Thanks beforehand, kostas


----------



## Outdoors Fanatic (Aug 30, 2007)

kosPap said:


> greetings all!
> 
> I guess some of you must have heard of the big fires here in Greece, things have started to move and while my region is not affected the local services have been activated and volunteers will soon be manning patrols and check-points.
> 
> ...


Get a Wolf-Eyes Rattlesnake with the Lumens Factory EO-9L lamp, this setup throws like crazy and is not very expensive to put together. Not to mention you would be getting a very high-quality flashlight for half the price of the closest competitor.


----------



## LukeA (Aug 30, 2007)

The Kaidomain light looks alright, but they don't state runtime ant that light is extremely long. 

I love my Pelican 7060, but the Terralux mag should be fine for you if you want to carry it around.


----------



## JNewell (Aug 30, 2007)

If I were headed out the door for something like that, I'd grab my Z3 with the KT2 Turbohead. Any of the 9v Surefire lights (9P, C3, D3 or one of the M series) would work as well.


----------



## FILIPPO (Aug 31, 2007)

kosPap said:


> Maglite with terralux SSC module (which I already have) (though the aspherical lens is not a real option)


 
why don't you want to try the aspherical lens?
this will sure throw...


----------



## sysadmn (Aug 31, 2007)

Outdoors Fanatic said:


> Get a Wolf-Eyes Rattlesnake with the Lumens Factory EO-9L lamp, this setup throws like crazy and is not very expensive to put together. Not to mention you would be getting a very high-quality flashlight for half the price of the closest competitor.



Much as I love my Rattlesnake, it might not be suitable:


http://www.pts-flashlights.com/products/product.aspx?pid=76-77-82-6256&tb=1 said:


> Runtime (3 – CR123A): 35 minutes
> Runtime (2 – 3.7V Rechargeable): 35 minutes
> 
> Heat Warning: This lamp produces Excessive Heat and should not be operated continuously for more than 10 minutes.

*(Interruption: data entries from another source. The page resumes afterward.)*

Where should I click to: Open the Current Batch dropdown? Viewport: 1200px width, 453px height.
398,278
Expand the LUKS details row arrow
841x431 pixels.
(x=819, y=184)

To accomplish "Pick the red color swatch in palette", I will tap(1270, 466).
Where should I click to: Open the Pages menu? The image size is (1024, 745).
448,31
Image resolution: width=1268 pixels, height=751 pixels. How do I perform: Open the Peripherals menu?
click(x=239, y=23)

It all depends on how you need to use it.


----------



## kosPap (Aug 31, 2007)

hmmm

I already have a C2 with 1-cell extender and run a HO-9. Extreme heat of the stronger lamb and the reduced runtime is not an object since this will be a searchlight mostly.

Regarding teh asperical I am considering it finally, but I want to make it a drop-in solution and not a permanent fixup...

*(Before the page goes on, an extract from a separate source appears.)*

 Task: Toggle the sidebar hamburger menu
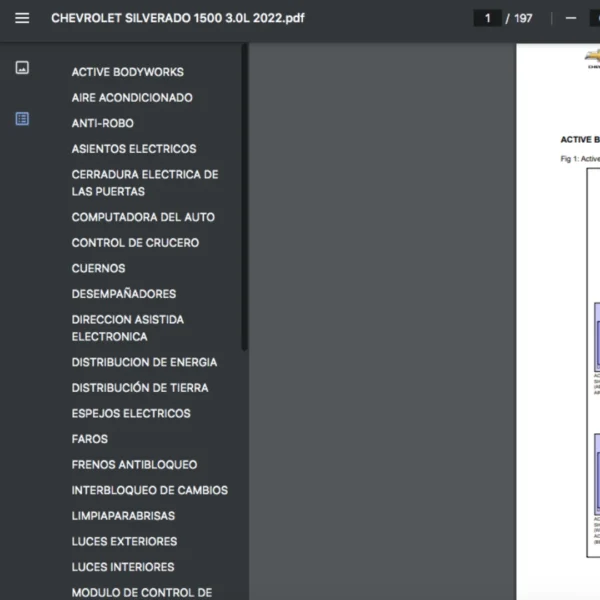tap(22, 18)
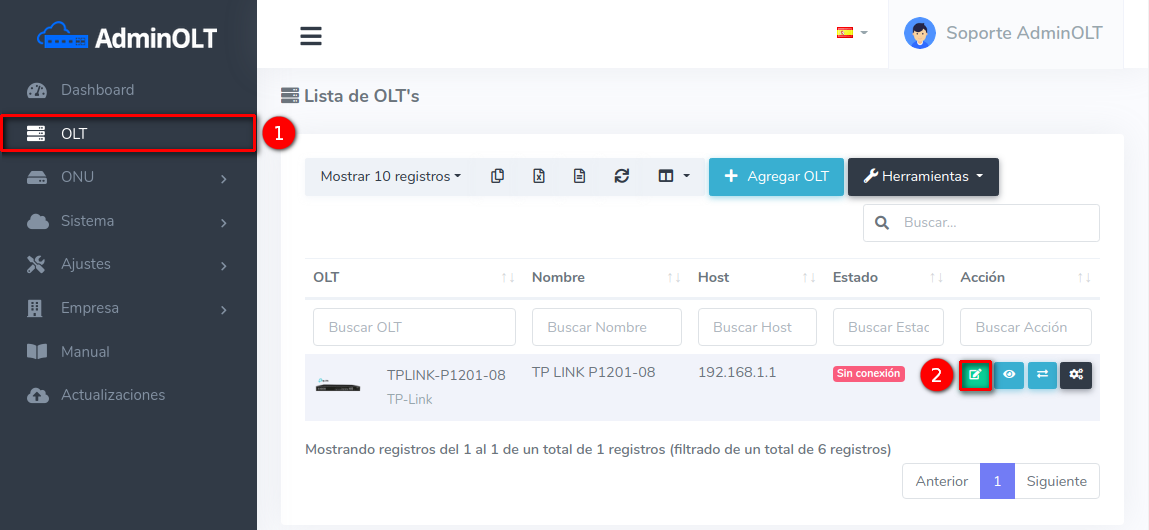Click the green edit OLT icon
The width and height of the screenshot is (1149, 530).
[975, 375]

thnaks a million guys, all the best, kostas


----------



## Tempora (Aug 31, 2007)

I suggest that you take an Aspherical Maglite or the Tiablo A9-Lumapower MRV.


----------



## j3bnl (Aug 31, 2007)

Wolf Eyes Rattlesnake M100 will out throw the majority of its competition no problem. Its relatively cheap and has good build quality.

Brian


----------



## Kraid (Aug 31, 2007)

kosPap said:


> Tiablo A9 (will not possibly buy it)


 
Why not? Thats precisely what I'd recommend.


----------



## paulr (Sep 1, 2007)

Amondotech Illuminator or something comparable (N30 if you want something lighter). LED lights are candles by comparison.


----------



## yellow (Sep 1, 2007)

large reflector 50 W searchlight plugged into the cars power grid


----------



## fordwillman (Sep 1, 2007)

I would also recommend a Tiablo A9. I just got mine and it has great build and super throw--now if it will really run for 3.5 hours on high--unbelievable!! Also, there is decent spill, I was surprised!


----------



## Lumalee (Sep 1, 2007)

+1 on the MRV, just got mine yesterday (thanks MattK) throw and beam is truly superb on this flashlight.

Lee


----------



## SCEMan (Sep 1, 2007)

Another MRV vote. I switched to the OP reflector on my dark brown MRV and it's much more useful for my nightly walks in the wooded foothills. Although the SMO throws farther the pinpoint spot and so-so spill made it difficult to see large areas clearly. With the OP, the throw is still substantial, but I now have a huge bright spill that works better for my needs. Plus the low setting is very bright and I only switch to high as required which extends battery life significantly.


----------



## FlashKat (Sep 1, 2007)

I agree to this since you are looking to search where incandescent cut through fog and smoke better than LED's. [email protected] or GlenC in Australia will get you the right set-up. Plus you will receive it quickly with great service from both dealers.
You can also buy the LED tailcap when you just need low light output.


Outdoors Fanatic said:


> Get a Wolf-Eyes Rattlesnake with the Lumens Factory EO-9L lamp, this setup throws like crazy and is not very expensive to put together. Not to mention you would be getting a very high-quality flashlight for half the price of the closest competitor.


----------



## paulr (Sep 1, 2007)

Folks, throw is determined basically by two things: 1) raw lumens; 2) reflector size. So when KosPap says "weight and battery runtime is not a factor" and says the only problem with the Wolf-Eyes 24W HID is that it costs too much, can we all understand that pocketable single-LED lights are completely out of the running? The brightest of them are in the 150-200 lumen range and have maybe 40mm reflector. One of those $100-ish Costco/Sam's HID lights is 3000+ lumens with 200+mm reflector. There is just no comparison. Those Costco lights are just outlandishly large, but there are smaller alternatives like the N30 which is still in the 3000 lumen range and has something like a 90mm reflector. Small LED lights are technical wonders and great toys, but they are not the answer to everything.


----------



## supes (Sep 2, 2007)

+1 Right on, paulr. Seriously people, do you want something like a MRV or A9 to help you look for people whose lives are in danger or something with 10x the lumens and output and better color rendition to better assist your search? The only LED light I would possibly consider, probably is the Brightstar Lighthawk with 7 hour runtime(eat that MRV & A9). But this would be a medium range light. HID or incandescent is still where its at, currently. Depending on what distances, kosPap is needing, the N30 is a good choice with lumens and price in mind. Maybe something like M6 or 3-4D ROP?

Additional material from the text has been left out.